"""

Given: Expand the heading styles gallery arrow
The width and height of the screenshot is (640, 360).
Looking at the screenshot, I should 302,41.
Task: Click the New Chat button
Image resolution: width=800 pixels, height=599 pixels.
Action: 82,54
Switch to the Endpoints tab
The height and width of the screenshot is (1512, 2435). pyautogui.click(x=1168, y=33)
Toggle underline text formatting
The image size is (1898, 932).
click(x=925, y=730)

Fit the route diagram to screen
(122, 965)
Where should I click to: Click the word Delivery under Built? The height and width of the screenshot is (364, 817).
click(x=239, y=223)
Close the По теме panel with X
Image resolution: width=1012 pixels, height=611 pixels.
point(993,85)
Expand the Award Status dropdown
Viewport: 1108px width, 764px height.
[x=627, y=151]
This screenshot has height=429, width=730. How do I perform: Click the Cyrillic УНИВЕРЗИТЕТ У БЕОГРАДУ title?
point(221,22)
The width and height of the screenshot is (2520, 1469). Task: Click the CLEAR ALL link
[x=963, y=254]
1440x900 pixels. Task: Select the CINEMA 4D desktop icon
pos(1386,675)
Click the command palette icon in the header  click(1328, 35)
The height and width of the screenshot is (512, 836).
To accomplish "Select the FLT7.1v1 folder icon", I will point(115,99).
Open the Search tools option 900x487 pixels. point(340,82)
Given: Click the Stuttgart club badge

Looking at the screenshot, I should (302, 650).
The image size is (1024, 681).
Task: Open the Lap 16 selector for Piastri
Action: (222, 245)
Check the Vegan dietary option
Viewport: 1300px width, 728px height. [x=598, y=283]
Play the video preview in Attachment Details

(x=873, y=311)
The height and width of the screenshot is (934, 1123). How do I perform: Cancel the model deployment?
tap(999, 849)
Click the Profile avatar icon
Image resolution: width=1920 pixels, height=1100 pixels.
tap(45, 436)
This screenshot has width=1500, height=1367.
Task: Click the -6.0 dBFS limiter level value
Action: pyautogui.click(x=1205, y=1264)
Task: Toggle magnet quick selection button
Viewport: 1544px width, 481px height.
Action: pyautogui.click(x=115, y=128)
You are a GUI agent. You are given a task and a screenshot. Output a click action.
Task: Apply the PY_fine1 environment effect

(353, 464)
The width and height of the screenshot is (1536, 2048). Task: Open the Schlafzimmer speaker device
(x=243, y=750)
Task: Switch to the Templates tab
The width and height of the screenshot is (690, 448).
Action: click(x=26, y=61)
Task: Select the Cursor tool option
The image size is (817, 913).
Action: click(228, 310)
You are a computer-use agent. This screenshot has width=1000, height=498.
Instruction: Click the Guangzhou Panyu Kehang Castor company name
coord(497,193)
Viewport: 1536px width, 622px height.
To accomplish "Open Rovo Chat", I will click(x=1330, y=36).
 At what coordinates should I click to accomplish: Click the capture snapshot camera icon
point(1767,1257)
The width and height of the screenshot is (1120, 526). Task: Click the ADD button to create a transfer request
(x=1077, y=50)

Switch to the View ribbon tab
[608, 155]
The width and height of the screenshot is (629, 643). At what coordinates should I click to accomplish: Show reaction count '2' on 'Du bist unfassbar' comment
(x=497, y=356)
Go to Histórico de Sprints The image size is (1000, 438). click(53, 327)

"""

■ What the task requires ■
Copy every one of the lines above word for word, keeping each character unchanged.

■ Written solution ■
Given: Expand the heading styles gallery arrow
The width and height of the screenshot is (640, 360).
Looking at the screenshot, I should 302,41.
Task: Click the New Chat button
Image resolution: width=800 pixels, height=599 pixels.
Action: 82,54
Switch to the Endpoints tab
The height and width of the screenshot is (1512, 2435). pyautogui.click(x=1168, y=33)
Toggle underline text formatting
The image size is (1898, 932).
click(x=925, y=730)

Fit the route diagram to screen
(122, 965)
Where should I click to: Click the word Delivery under Built? The height and width of the screenshot is (364, 817).
click(x=239, y=223)
Close the По теме panel with X
Image resolution: width=1012 pixels, height=611 pixels.
point(993,85)
Expand the Award Status dropdown
Viewport: 1108px width, 764px height.
[x=627, y=151]
This screenshot has height=429, width=730. How do I perform: Click the Cyrillic УНИВЕРЗИТЕТ У БЕОГРАДУ title?
point(221,22)
The width and height of the screenshot is (2520, 1469). Task: Click the CLEAR ALL link
[x=963, y=254]
1440x900 pixels. Task: Select the CINEMA 4D desktop icon
pos(1386,675)
Click the command palette icon in the header  click(1328, 35)
The height and width of the screenshot is (512, 836).
To accomplish "Select the FLT7.1v1 folder icon", I will point(115,99).
Open the Search tools option 900x487 pixels. point(340,82)
Given: Click the Stuttgart club badge

Looking at the screenshot, I should (302, 650).
The image size is (1024, 681).
Task: Open the Lap 16 selector for Piastri
Action: (222, 245)
Check the Vegan dietary option
Viewport: 1300px width, 728px height. [x=598, y=283]
Play the video preview in Attachment Details

(x=873, y=311)
The height and width of the screenshot is (934, 1123). How do I perform: Cancel the model deployment?
tap(999, 849)
Click the Profile avatar icon
Image resolution: width=1920 pixels, height=1100 pixels.
tap(45, 436)
This screenshot has width=1500, height=1367.
Task: Click the -6.0 dBFS limiter level value
Action: pyautogui.click(x=1205, y=1264)
Task: Toggle magnet quick selection button
Viewport: 1544px width, 481px height.
Action: pyautogui.click(x=115, y=128)
You are a GUI agent. You are given a task and a screenshot. Output a click action.
Task: Apply the PY_fine1 environment effect

(353, 464)
The width and height of the screenshot is (1536, 2048). Task: Open the Schlafzimmer speaker device
(x=243, y=750)
Task: Switch to the Templates tab
The width and height of the screenshot is (690, 448).
Action: click(x=26, y=61)
Task: Select the Cursor tool option
The image size is (817, 913).
Action: click(228, 310)
You are a computer-use agent. This screenshot has width=1000, height=498.
Instruction: Click the Guangzhou Panyu Kehang Castor company name
coord(497,193)
Viewport: 1536px width, 622px height.
To accomplish "Open Rovo Chat", I will click(x=1330, y=36).
 At what coordinates should I click to accomplish: Click the capture snapshot camera icon
point(1767,1257)
The width and height of the screenshot is (1120, 526). Task: Click the ADD button to create a transfer request
(x=1077, y=50)

Switch to the View ribbon tab
[608, 155]
The width and height of the screenshot is (629, 643). At what coordinates should I click to accomplish: Show reaction count '2' on 'Du bist unfassbar' comment
(x=497, y=356)
Go to Histórico de Sprints The image size is (1000, 438). click(53, 327)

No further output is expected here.